Job
Edit the data from its first line through the line containing "coord(169,46)", inclusive, by replacing "screenshot" with "screen capture". Leave everything else as it is.

[Data drawn from a collection]
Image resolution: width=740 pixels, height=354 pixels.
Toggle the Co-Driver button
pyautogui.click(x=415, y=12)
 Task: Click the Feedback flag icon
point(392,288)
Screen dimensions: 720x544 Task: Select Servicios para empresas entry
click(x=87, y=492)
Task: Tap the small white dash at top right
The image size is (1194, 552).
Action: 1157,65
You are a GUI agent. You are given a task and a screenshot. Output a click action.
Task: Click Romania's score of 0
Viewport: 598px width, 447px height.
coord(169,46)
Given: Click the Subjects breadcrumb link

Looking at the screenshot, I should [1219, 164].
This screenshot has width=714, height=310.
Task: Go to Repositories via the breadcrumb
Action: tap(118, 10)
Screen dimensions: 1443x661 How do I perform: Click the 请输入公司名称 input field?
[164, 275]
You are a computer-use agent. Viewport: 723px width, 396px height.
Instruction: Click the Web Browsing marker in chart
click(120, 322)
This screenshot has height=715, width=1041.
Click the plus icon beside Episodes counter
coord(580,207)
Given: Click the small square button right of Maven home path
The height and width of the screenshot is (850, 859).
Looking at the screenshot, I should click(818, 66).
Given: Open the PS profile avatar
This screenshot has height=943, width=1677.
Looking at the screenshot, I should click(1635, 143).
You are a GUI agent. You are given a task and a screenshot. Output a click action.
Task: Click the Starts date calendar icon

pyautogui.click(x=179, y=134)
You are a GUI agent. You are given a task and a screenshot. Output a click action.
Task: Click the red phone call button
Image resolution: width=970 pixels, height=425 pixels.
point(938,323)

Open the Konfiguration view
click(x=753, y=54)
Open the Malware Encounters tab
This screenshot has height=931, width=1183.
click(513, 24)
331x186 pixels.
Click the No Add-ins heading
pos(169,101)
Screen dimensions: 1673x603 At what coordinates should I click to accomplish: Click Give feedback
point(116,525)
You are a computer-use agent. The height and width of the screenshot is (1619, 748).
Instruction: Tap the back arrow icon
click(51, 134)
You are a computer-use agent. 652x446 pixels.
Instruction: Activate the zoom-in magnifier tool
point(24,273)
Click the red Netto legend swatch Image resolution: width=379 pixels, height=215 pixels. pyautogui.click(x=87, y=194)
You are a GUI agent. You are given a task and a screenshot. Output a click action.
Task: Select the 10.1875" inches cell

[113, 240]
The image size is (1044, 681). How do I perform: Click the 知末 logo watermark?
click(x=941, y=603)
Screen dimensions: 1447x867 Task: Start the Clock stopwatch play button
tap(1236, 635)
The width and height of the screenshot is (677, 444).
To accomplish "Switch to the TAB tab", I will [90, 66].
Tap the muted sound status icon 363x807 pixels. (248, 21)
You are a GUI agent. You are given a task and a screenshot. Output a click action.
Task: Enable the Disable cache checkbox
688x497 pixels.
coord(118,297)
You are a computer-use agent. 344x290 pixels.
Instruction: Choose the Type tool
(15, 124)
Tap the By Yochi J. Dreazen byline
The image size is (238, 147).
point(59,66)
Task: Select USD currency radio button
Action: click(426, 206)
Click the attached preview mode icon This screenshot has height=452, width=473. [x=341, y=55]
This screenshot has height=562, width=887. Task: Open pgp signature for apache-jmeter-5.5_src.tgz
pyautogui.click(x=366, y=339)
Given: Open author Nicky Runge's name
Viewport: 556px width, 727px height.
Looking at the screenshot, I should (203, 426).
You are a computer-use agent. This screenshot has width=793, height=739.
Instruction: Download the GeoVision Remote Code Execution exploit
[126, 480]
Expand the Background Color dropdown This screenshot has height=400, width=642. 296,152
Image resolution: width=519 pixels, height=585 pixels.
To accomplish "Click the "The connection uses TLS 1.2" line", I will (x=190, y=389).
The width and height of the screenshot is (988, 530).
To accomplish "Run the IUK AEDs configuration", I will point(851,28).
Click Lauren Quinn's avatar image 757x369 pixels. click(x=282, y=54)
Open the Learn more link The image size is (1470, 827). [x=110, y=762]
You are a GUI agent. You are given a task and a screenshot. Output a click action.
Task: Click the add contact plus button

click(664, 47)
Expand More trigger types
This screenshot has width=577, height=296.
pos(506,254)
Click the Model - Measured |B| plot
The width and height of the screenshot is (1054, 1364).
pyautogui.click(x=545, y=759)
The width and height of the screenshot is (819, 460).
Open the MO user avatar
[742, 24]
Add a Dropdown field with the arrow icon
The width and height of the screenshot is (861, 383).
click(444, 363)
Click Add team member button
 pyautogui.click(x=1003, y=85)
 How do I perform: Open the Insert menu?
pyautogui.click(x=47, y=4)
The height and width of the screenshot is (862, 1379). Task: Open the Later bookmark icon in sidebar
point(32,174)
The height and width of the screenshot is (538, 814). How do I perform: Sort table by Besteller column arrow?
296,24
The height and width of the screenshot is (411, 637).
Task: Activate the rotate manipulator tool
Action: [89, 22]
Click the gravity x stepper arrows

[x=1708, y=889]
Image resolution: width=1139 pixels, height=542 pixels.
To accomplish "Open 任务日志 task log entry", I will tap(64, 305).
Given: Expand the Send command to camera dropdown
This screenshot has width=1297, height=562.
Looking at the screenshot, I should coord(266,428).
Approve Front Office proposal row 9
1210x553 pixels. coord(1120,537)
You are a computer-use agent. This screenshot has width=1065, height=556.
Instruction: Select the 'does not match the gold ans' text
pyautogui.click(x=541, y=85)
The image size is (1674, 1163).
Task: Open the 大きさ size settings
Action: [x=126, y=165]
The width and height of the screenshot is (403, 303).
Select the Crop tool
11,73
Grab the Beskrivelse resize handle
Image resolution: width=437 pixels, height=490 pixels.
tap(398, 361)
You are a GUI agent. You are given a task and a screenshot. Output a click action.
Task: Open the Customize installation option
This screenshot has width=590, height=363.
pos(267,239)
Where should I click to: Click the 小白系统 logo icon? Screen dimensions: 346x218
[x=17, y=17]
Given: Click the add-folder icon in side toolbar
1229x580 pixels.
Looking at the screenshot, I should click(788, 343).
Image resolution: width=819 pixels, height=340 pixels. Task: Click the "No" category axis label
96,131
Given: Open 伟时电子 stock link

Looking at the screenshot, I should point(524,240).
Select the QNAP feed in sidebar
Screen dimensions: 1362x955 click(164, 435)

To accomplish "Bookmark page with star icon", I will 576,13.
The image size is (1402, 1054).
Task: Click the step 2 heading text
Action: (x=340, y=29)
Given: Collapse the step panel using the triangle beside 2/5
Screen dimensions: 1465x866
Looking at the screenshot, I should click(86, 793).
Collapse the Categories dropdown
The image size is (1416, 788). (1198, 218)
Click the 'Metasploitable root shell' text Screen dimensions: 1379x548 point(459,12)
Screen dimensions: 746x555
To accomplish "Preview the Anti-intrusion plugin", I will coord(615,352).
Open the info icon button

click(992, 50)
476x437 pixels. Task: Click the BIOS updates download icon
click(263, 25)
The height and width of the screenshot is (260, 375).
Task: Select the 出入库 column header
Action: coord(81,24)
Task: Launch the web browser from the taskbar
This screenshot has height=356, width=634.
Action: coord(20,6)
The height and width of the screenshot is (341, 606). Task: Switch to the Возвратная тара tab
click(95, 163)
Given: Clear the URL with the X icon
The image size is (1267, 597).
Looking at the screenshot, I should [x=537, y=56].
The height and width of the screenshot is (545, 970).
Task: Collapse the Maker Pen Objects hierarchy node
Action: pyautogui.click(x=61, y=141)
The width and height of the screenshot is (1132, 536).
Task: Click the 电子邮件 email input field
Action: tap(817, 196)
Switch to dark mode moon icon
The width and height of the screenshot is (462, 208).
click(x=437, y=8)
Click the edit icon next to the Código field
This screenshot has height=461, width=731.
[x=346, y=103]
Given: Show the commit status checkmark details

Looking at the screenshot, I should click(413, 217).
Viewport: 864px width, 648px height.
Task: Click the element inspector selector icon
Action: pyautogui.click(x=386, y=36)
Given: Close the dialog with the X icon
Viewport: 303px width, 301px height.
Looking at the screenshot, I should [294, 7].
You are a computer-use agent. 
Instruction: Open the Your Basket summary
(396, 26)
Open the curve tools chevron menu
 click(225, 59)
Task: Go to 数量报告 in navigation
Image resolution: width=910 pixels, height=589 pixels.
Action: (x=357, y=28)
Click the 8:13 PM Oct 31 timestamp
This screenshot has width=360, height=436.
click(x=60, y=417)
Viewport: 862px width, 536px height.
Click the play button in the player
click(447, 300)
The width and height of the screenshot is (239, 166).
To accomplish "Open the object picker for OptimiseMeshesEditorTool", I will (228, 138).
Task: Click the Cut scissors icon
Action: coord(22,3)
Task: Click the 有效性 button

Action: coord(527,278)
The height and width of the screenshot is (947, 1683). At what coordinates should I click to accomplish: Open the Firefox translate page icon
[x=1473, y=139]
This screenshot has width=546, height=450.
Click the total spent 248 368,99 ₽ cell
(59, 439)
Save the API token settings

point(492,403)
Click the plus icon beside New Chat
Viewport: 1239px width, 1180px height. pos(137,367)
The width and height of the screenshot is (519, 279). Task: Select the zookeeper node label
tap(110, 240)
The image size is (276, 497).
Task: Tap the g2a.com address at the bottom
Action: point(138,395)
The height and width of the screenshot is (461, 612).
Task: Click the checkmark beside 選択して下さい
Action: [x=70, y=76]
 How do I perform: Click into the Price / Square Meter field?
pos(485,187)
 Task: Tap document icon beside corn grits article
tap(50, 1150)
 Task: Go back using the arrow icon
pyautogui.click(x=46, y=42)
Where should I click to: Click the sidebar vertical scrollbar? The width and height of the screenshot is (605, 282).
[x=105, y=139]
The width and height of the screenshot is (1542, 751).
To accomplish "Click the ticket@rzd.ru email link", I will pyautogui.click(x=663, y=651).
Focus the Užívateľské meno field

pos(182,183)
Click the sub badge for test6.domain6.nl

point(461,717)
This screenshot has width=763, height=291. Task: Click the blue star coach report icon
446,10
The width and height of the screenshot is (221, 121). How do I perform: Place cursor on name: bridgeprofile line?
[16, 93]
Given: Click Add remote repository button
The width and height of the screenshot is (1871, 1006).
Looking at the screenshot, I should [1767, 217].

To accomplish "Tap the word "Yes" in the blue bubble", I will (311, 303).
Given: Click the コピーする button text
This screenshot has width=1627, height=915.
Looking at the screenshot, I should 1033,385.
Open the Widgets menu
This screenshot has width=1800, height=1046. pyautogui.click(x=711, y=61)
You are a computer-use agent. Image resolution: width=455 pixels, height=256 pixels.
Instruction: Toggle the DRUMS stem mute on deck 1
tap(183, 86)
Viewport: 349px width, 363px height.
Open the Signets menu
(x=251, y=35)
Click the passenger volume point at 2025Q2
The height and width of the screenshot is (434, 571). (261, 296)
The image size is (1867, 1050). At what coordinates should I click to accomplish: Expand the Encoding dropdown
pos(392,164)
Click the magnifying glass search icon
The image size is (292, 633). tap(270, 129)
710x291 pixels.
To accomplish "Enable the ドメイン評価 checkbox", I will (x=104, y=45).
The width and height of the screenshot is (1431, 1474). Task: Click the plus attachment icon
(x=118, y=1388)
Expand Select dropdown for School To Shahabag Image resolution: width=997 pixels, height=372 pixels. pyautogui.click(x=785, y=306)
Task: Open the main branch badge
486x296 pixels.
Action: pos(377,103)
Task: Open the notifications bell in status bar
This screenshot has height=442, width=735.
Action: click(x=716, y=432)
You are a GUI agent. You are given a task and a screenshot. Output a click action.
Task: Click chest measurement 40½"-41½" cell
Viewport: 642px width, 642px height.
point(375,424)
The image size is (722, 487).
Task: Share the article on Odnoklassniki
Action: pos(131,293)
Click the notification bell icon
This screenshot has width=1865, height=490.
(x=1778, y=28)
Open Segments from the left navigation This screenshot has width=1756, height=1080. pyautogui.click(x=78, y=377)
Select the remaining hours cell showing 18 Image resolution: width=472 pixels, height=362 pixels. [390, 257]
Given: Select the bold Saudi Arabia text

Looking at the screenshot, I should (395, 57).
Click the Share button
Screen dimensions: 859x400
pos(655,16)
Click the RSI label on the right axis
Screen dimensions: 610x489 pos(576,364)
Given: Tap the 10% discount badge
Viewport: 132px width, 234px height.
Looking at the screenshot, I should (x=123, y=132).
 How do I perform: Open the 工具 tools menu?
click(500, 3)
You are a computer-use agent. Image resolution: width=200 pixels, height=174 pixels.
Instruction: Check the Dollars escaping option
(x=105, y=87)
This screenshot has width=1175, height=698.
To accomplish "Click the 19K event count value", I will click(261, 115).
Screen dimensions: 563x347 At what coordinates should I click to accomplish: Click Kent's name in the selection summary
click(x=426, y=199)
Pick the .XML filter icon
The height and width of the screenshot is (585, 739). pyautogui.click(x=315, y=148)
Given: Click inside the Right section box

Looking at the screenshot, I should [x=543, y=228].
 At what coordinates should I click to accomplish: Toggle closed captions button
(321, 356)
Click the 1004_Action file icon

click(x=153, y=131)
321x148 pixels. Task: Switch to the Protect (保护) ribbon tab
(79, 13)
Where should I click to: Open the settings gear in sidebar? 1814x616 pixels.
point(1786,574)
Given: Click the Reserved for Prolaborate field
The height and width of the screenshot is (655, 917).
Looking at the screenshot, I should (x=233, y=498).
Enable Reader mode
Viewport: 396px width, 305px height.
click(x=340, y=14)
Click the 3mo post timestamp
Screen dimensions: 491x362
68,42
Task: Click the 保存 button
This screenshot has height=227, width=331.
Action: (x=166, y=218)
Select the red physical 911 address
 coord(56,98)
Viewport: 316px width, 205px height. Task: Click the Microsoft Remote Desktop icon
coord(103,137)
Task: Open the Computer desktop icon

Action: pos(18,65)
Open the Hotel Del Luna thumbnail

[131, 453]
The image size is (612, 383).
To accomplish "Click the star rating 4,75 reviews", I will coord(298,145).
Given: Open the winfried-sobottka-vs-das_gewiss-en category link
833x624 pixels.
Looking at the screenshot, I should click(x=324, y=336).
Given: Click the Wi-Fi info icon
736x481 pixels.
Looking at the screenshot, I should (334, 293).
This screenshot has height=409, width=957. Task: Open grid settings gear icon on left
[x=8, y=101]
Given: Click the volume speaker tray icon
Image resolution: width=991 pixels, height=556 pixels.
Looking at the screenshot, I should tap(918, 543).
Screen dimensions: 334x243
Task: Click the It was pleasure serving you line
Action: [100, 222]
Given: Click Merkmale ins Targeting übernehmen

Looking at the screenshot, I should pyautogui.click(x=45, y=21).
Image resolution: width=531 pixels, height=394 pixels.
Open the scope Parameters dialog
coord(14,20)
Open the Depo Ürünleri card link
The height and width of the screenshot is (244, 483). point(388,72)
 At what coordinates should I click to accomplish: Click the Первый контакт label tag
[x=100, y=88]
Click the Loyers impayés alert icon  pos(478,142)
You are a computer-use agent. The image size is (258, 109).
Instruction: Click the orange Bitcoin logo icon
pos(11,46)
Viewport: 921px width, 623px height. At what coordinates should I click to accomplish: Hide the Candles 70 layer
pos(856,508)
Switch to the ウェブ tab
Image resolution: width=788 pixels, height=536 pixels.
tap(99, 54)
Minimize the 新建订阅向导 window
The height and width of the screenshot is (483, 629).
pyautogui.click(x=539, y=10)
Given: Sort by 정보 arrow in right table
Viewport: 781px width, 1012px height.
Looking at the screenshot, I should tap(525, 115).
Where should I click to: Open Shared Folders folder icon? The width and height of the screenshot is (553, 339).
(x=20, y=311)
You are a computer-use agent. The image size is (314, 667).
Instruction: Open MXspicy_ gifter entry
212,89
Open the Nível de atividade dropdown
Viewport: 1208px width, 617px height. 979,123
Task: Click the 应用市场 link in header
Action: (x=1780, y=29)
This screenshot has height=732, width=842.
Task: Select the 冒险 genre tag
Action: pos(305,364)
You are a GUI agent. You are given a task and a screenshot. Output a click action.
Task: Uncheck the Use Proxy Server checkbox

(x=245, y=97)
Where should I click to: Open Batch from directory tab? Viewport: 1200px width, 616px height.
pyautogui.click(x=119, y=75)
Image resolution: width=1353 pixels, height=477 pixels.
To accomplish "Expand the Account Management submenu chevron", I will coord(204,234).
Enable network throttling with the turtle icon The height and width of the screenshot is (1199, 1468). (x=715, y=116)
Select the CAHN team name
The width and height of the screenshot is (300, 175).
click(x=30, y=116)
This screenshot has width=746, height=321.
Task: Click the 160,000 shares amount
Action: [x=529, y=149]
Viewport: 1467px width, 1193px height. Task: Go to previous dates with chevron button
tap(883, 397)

Completed exercise
Image resolution: width=740 pixels, height=354 pixels.
Toggle the Co-Driver button
pyautogui.click(x=415, y=12)
 Task: Click the Feedback flag icon
point(392,288)
Screen dimensions: 720x544 Task: Select Servicios para empresas entry
click(x=87, y=492)
Task: Tap the small white dash at top right
The image size is (1194, 552).
Action: 1157,65
You are a GUI agent. You are given a task and a screen capture. Output a click action.
Task: Click Romania's score of 0
Viewport: 598px width, 447px height.
coord(169,46)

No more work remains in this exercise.